Море в сорока милях отсюда. Я никогда его не видел. Однажды в башню заходил торговец – не знаю, почему солдаты его впустили, – так вот, он рассказал мне, что такое море. На спине он вез свою дочь. Она была крошечной, я смотрел на нее, не отрываясь, пока она не заплакала, и тогда он стал качать ее вниз и вверх и говорить, что он лодка.
Так вот. Яйцо под голубкой треснуло. Внутри оказалась птица с перьями из камня и железа. Она взмахнула крыльями, и пошел снег. Она крикнула, и изо рта у нее вырвалась, кажется, радуга.
Может быть, ты был там и сам все видел. Почему ты молчишь? Или я говорю непочтительно?
Ты ничего не сделаешь? Там, снаружи, все готово, все ждет. А деревья качаются от ветра, он раскачивает их макушки, поднимает и опускает ветви. Сиратх не придет сегодня за плодами.
Сад далеко внизу. Видишь вон тот колодец? Раньше там был фонтан. Струйка воды текла изо рта каменного животного. Даже здесь было слышно, как она журчит. Это было приятно. Потом один солдат напился пьяным – о, давно, много лет назад – и ударил по фонтану кулаком. Снаружи все осталось как было, но от удара, наверное, погнулось что-то внутри, и с тех пор он молчит.
Солдата не наказали. Не выпороли. Не знаю, может, его прикрыли друзья. В остатках воды какое-то время плодились комары. Потом она высохла, и сейчас там просто камни.
Прости, я не хотел тебя обидеть. Конечно, камни – это не «просто» камни. Ты ведь тоже каменный, и у тебя дома все было каменное, да?
Тебе нечего мне сказать? Я знаю, что эта игра света и тени на твоем лице – от солнца за облаками.
Нет, ну ты прямо как маленький. Мне все равно, закончил ты или нет. Посмотри на себя, на свою кислую физиономию. Все, я убираю дым. У меня еще другие дела есть. Кроме тебя.
Ну и оставайся в одиночестве. Стой тут. Смотри, как еще один день катится мимо.

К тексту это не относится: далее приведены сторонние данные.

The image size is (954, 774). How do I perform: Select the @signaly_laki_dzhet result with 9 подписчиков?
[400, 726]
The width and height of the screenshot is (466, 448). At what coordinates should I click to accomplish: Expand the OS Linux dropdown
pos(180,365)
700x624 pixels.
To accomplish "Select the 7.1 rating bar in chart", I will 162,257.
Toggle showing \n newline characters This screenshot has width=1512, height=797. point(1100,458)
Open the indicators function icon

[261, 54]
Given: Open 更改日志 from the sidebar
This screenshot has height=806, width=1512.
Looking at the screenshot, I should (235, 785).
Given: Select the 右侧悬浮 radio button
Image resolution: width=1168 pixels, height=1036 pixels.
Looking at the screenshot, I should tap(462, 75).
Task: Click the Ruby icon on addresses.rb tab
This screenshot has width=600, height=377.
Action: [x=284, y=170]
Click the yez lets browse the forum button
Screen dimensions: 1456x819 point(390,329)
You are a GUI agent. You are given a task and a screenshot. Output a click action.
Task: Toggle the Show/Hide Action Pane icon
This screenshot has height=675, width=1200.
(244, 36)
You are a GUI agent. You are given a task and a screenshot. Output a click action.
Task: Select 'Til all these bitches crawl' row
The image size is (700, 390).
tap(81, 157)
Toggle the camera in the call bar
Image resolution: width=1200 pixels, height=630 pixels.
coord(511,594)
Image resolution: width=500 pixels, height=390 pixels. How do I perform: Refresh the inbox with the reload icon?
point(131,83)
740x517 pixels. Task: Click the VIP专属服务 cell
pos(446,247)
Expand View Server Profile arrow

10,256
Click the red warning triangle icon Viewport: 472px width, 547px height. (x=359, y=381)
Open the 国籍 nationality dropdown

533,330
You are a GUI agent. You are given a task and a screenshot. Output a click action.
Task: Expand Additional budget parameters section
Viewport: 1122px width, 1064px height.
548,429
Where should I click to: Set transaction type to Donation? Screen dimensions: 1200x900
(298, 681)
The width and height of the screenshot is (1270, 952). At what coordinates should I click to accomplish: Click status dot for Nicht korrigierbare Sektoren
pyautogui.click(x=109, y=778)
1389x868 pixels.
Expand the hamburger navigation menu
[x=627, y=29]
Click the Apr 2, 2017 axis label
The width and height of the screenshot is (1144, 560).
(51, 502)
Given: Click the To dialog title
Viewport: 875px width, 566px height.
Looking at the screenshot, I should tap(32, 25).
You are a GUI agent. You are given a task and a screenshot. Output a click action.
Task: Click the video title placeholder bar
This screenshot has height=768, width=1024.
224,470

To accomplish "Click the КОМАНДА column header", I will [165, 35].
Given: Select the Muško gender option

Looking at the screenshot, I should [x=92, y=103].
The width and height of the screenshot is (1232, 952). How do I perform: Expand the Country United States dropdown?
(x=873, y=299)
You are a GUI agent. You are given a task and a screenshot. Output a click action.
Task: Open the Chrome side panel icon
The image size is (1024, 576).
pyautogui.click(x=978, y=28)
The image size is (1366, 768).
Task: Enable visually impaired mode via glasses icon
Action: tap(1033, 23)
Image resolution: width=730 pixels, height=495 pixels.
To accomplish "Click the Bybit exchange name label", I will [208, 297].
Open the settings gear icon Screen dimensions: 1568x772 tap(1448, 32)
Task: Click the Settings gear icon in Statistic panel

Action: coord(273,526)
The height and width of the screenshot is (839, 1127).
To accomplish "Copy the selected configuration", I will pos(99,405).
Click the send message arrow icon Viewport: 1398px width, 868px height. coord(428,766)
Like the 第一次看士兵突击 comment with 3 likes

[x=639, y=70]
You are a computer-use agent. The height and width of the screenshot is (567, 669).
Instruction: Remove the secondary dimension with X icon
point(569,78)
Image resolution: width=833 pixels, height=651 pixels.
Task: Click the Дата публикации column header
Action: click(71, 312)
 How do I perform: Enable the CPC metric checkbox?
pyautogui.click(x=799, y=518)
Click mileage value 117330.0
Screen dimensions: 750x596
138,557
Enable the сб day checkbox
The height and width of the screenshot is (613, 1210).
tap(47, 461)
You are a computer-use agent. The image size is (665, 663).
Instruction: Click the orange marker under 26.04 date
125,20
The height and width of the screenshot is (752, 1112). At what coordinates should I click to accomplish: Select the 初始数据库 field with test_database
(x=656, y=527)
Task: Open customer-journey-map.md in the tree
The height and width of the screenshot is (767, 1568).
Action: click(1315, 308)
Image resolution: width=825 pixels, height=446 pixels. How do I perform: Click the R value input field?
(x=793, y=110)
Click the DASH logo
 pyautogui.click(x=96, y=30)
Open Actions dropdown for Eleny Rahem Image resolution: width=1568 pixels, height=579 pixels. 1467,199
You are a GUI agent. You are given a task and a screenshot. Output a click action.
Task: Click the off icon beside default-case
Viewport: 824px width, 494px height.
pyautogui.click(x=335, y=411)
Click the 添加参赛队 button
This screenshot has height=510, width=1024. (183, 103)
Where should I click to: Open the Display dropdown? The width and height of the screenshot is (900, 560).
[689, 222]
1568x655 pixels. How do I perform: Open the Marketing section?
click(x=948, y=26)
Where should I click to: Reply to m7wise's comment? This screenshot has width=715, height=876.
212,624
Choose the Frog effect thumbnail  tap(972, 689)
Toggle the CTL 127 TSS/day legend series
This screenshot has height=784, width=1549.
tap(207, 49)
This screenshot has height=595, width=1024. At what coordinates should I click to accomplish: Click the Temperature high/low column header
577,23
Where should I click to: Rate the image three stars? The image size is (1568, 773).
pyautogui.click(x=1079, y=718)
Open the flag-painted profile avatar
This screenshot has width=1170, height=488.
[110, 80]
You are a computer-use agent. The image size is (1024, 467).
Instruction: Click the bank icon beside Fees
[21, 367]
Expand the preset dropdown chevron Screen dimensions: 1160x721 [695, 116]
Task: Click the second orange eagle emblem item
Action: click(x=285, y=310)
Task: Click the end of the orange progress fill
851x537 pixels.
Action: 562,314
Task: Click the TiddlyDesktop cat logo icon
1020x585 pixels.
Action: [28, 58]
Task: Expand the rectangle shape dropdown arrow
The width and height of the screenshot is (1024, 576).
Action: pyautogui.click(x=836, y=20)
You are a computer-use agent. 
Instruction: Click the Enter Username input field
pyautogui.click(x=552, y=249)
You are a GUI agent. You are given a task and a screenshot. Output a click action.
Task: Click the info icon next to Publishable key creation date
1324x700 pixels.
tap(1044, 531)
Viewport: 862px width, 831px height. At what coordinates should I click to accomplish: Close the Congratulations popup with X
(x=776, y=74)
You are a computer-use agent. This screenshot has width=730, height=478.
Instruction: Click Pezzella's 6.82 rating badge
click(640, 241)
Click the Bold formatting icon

Нечего на меня так смотреть, это просто тряпка. Здесь, наверху, всегда много пыли, когда дует ветер. Это тебя он прилетает навестить? Ты его зовешь?
Нет, конечно, это не мое дело. Просто я считаю, что твое лицо должно быть чистым.
Моя рука не дрожит, хоть ты и враг мне. А знаешь, на такое мало кто отважился бы. В смысле, коснуться тебя.
Ничего. Ну, вот, полюбуйся-ка на себя теперь: ты сияешь, как тебе и положено.
Извини меня за сегодняшнее утро. Конечно, ты сам вывел меня из терпения, но я все равно не должен был на тебя кричать. Ладно, забыли.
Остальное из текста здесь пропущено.